* _Work task_: Please transcribe the entries below without omitting a single character.

── Available records

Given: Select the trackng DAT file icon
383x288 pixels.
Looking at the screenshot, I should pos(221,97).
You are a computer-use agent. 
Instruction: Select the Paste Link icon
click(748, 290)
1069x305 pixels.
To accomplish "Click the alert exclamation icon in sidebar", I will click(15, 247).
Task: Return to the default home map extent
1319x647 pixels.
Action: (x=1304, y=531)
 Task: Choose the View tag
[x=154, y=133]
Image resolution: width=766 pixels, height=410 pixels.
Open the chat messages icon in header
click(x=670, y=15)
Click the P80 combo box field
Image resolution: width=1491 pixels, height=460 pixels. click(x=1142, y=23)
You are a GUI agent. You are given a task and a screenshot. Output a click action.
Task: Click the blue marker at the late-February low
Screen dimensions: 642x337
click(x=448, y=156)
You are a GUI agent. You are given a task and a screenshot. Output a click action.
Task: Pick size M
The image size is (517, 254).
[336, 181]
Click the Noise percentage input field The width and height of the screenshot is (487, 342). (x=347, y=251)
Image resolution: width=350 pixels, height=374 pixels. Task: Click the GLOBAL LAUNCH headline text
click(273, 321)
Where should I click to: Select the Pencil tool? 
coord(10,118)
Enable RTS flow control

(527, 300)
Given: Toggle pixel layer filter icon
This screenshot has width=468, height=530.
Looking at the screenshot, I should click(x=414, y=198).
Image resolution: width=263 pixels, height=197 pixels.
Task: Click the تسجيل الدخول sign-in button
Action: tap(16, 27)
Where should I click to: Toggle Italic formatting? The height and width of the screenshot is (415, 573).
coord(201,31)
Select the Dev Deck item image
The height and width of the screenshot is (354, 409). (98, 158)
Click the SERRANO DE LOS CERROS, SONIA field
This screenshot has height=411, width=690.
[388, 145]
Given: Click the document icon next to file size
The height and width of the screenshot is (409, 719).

────

* _Result of the task_:
Given: Select the trackng DAT file icon
383x288 pixels.
Looking at the screenshot, I should pos(221,97).
You are a computer-use agent. 
Instruction: Select the Paste Link icon
click(748, 290)
1069x305 pixels.
To accomplish "Click the alert exclamation icon in sidebar", I will click(15, 247).
Task: Return to the default home map extent
1319x647 pixels.
Action: (x=1304, y=531)
 Task: Choose the View tag
[x=154, y=133]
Image resolution: width=766 pixels, height=410 pixels.
Open the chat messages icon in header
click(x=670, y=15)
Click the P80 combo box field
Image resolution: width=1491 pixels, height=460 pixels. click(x=1142, y=23)
You are a GUI agent. You are given a task and a screenshot. Output a click action.
Task: Click the blue marker at the late-February low
Screen dimensions: 642x337
click(x=448, y=156)
You are a GUI agent. You are given a task and a screenshot. Output a click action.
Task: Pick size M
The image size is (517, 254).
[336, 181]
Click the Noise percentage input field The width and height of the screenshot is (487, 342). (x=347, y=251)
Image resolution: width=350 pixels, height=374 pixels. Task: Click the GLOBAL LAUNCH headline text
click(273, 321)
Where should I click to: Select the Pencil tool? 
coord(10,118)
Enable RTS flow control

(527, 300)
Given: Toggle pixel layer filter icon
This screenshot has width=468, height=530.
Looking at the screenshot, I should click(x=414, y=198).
Image resolution: width=263 pixels, height=197 pixels.
Task: Click the تسجيل الدخول sign-in button
Action: tap(16, 27)
Where should I click to: Toggle Italic formatting? The height and width of the screenshot is (415, 573).
coord(201,31)
Select the Dev Deck item image
The height and width of the screenshot is (354, 409). (98, 158)
Click the SERRANO DE LOS CERROS, SONIA field
This screenshot has height=411, width=690.
[388, 145]
Given: Click the document icon next to file size
The height and width of the screenshot is (409, 719).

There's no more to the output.